[Short task] Below, in the records from the line that contains "This screenshot has" through the line that contains "coord(709,186)", change "DOCS tab" to "SLIDES tab" and write out those lines again with nothing else altered. Leave the pictures out of your answer.

[Dataset]
/---
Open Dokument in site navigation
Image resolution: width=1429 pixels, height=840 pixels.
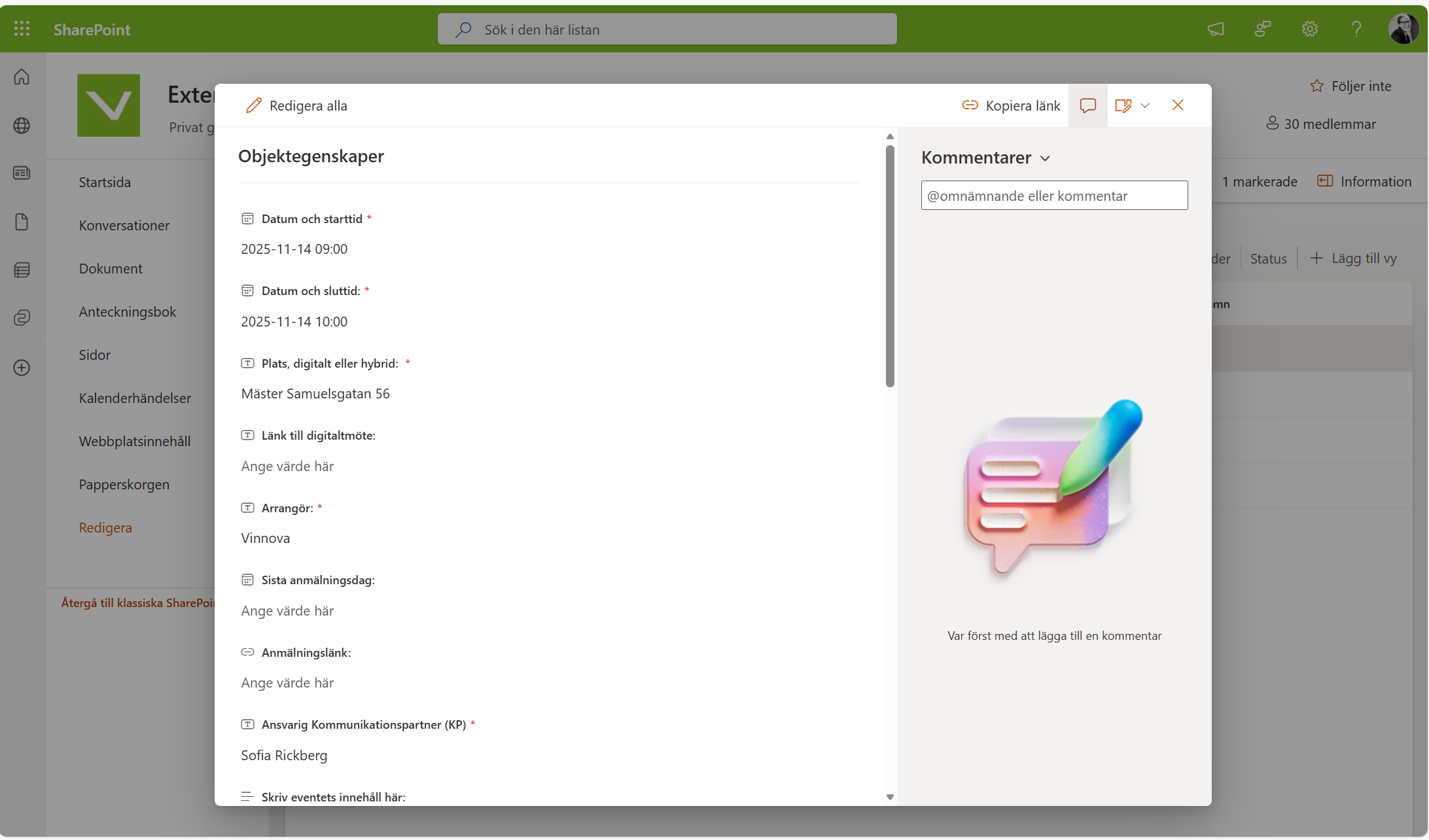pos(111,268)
\---
/---
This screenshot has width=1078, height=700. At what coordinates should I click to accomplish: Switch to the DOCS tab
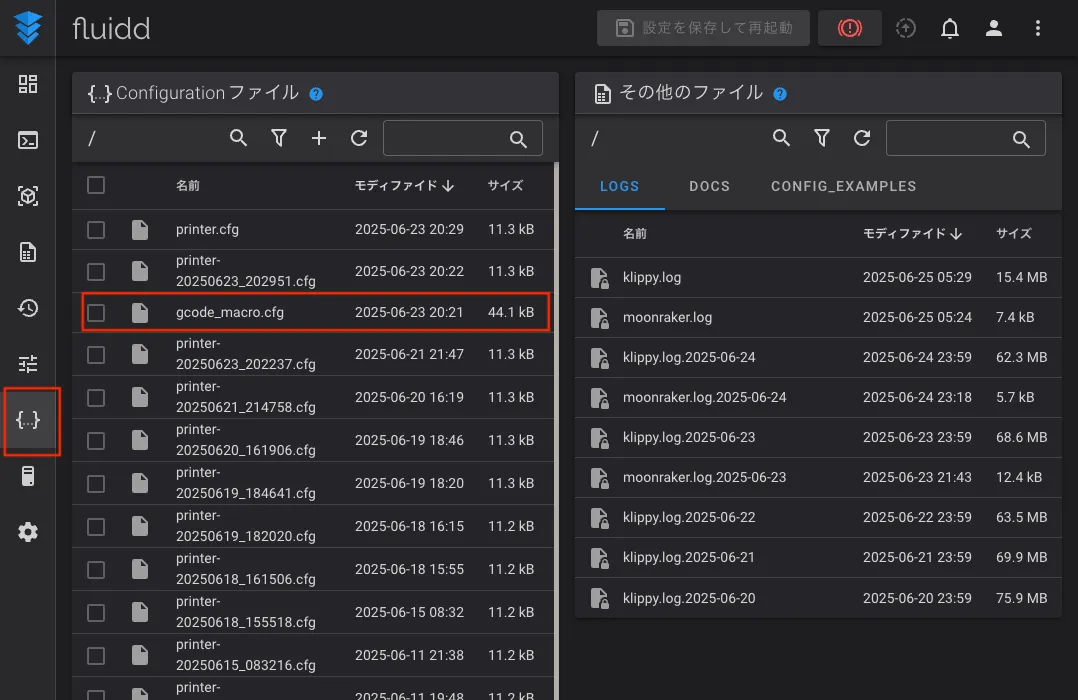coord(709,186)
\---
[Solution to the problem]
This screenshot has width=1078, height=700. At what coordinates should I click to accomplish: Switch to the SLIDES tab
coord(709,186)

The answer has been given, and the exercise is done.